I'm supposed to be monitoring Whooping Cranes. However, I haven't actually seen a whooping crane in over two days.
Instead of driving blindly around the state, wasting gas (ouch, costly) and time (driving is a mind-numbing activity), I've decided to employ my time being useful to ICF by monitoring the Sandhill Cranes!
We have thousands of Sandhill Cranes at Hiwassee Refuge and Armstrong Bend! I'm spending a couple hours each day scanning the thousands of legs for leg bands. So far, after 3 days of scanning, I've seen one banded crane! I was really excited when it happened, too. It's almost like going through a Where's Waldo book (yeah, I know I've used that reference before when talking about looking for whooping cranes in the snow, but it seems more appropriate in this scenario because there is so much red and white coloring: the sandhills have red caps on their head and they look kind of white when the sun is glinting off their grey feathers).
Even though sandhills aren't endangered, we still study their population size, growth, migration patterns, habitat use, and behaviors. This helps us understand their needs for future habitat management or population management.

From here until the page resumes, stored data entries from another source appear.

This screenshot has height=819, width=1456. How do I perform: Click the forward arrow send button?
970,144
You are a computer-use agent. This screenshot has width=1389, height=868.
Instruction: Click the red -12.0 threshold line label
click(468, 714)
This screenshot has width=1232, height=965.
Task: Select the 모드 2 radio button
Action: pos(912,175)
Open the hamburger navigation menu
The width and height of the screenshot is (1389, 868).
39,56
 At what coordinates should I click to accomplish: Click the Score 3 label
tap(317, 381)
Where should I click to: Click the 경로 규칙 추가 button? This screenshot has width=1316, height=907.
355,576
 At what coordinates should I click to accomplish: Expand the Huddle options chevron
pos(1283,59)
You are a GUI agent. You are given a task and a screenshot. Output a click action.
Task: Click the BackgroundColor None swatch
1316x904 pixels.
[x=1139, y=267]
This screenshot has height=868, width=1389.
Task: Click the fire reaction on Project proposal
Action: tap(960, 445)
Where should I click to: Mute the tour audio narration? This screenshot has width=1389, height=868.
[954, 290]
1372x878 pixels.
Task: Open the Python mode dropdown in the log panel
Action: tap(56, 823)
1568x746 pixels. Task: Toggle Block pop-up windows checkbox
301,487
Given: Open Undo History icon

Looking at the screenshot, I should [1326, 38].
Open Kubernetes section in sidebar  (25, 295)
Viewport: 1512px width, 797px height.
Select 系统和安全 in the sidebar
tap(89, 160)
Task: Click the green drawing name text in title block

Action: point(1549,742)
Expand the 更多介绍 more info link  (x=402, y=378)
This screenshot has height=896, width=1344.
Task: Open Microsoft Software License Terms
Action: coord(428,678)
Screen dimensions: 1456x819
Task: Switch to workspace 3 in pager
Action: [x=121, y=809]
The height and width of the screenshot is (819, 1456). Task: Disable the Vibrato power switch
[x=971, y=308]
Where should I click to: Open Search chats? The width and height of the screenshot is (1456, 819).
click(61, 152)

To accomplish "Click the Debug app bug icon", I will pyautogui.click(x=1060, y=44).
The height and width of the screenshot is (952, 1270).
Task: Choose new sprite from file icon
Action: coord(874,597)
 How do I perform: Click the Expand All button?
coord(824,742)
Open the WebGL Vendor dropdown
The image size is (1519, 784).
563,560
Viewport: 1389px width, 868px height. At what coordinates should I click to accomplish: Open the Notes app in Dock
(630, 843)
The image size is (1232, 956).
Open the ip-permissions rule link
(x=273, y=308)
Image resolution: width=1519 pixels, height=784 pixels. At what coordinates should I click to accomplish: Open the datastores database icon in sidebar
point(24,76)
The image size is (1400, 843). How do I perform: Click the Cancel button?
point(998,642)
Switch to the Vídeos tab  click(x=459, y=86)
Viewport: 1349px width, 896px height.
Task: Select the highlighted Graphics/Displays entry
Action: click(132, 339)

Some of the coolest technology we use to help the whooping crane was first tested on sandhill cranes. For example, we learned that costume rearing sandhills prevents the cranes from imprinting on humans and allows them to live a (more) normal life in the wild: finding mates, finding good nesting ground, migrating with other sandhills, etc. We also discovered that the trick of teaching young birds their migratory path by Ultralight plane works with Sandhills as well as Canada geese. After several sucessful sandhill migrations, Operation Migration's work with Whooping cranes was a go.
Sandhills are a fun crane. I love watching them when I'm not watching whooping cranes. Their behaviors are so entertaining, that I could just watch them for hours. Sometimes when they stand around in a group and the wind picks up, a few will jump up sporadically, like popcorn. They will flap up and land. A disgruntled neighbor might peck or challenge the jumper, or it might even jump up in response, continuing the popcorn effect.
Landing sandhills are the most entertaining part of my day. They lower their 'landing gear' seemingly way too early and they hover slowly down in the air in a full standing position with their wings wide spread until they reach the ground, where they backwing to land a little more gracefully.
|Photo retouched from ICF mainpage.|
I dedicate this post to Kimberly Schmaeman, who has graciously taken care of my house and cats while I'm off gallivanting around the country. She loves Sandhills above all other birds, and wishes to be serenaded awake every morning by their soothing calls. (love you, Kim!)